IPv6 is a fundamentally different Internet Protocol than IPv4, and IPv6-only networks cannot, by default, communicate with the IPv4 Internet. This lack of interoperability necessitates complex mechanisms for incremental deployment and bridging networks so that non-dual-stack systems can interact with the whole Internet. NAT64 is one such bridging mechanism by which a network allows IPv6-only clients to connect to the entire Internet, leveraging DNS to identify IPv4-only networks, inject IPv6 response addresses pointing to an internal gateway, and seamlessly translate connections. To date, our understanding of NAT64 deployments is limited; what little information exists is largely qualitative, taken from mailing lists and informal discussions. In this work, we present a first look at the active measurement of NAT64 deployment on the Internet focused on deployment prevalence, configuration, and security. We seek to measure NAT64 via two distinct large-scale measurements: 1) open resolvers on the Internet, and 2) client measurements from RIPE Atlas. For both datasets, we broadly find that despite substantial anecdotal reports of NAT64 deployment, measurable deployments are exceedingly sparse. While our measurements do not preclude the large-scale deployment of NAT64, they do point to substantial challenges in measuring deployments with our existing best-known methods. Finally, we also identify problems in NAT64 deployments, with gateways not following the RFC specification and also posing potential security risks.

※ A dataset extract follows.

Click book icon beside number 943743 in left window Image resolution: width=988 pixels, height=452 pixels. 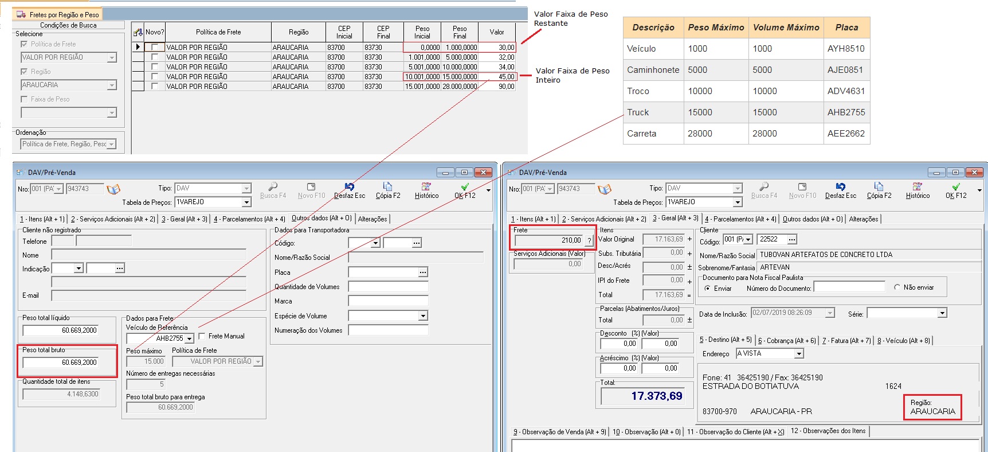pyautogui.click(x=113, y=189)
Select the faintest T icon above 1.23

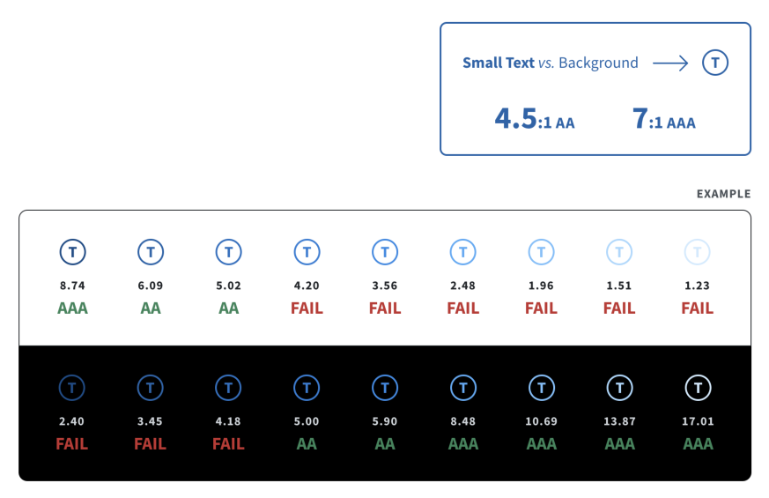click(698, 252)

翻译：IPv6是与IPv4本质不同的互联网协议，默认情况下仅支持IPv6的网络无法与IPv4互联网通信。这种缺乏互操作性的问题需要复杂的渐进式部署机制和网络桥接方案，使非双栈系统能够与整个互联网交互。NAT64就是一种桥接机制，允许仅支持IPv6的客户端通过利用DNS识别仅支持IPv4的网络、注入指向内部网关的IPv6响应地址并实现无缝连接转换，从而接入整个互联网。迄今为止，我们对NAT64部署的了解十分有限，现有信息多来自邮件列表和非正式讨论的定性分析。本文首次通过主动测量从部署规模、配置和安全性三个维度对互联网中NAT64的实际部署情况进行考察。我们通过两种大规模测量方式评估NAT64：1）互联网上的开放解析器，2）RIPE Atlas的客户端测量数据。在这两组数据中，我们普遍发现尽管关于NAT64部署的传闻证据为数众多，但可测量的实际部署极其稀少。虽然我们的测量结果并未完全否定NAT64的大规模部署可能性，但确实表明现有已知最优方法在测量部署时面临重大挑战。此外，我们还发现了NAT64部署中的问题——部分网关未遵循RFC规范并存在潜在安全风险。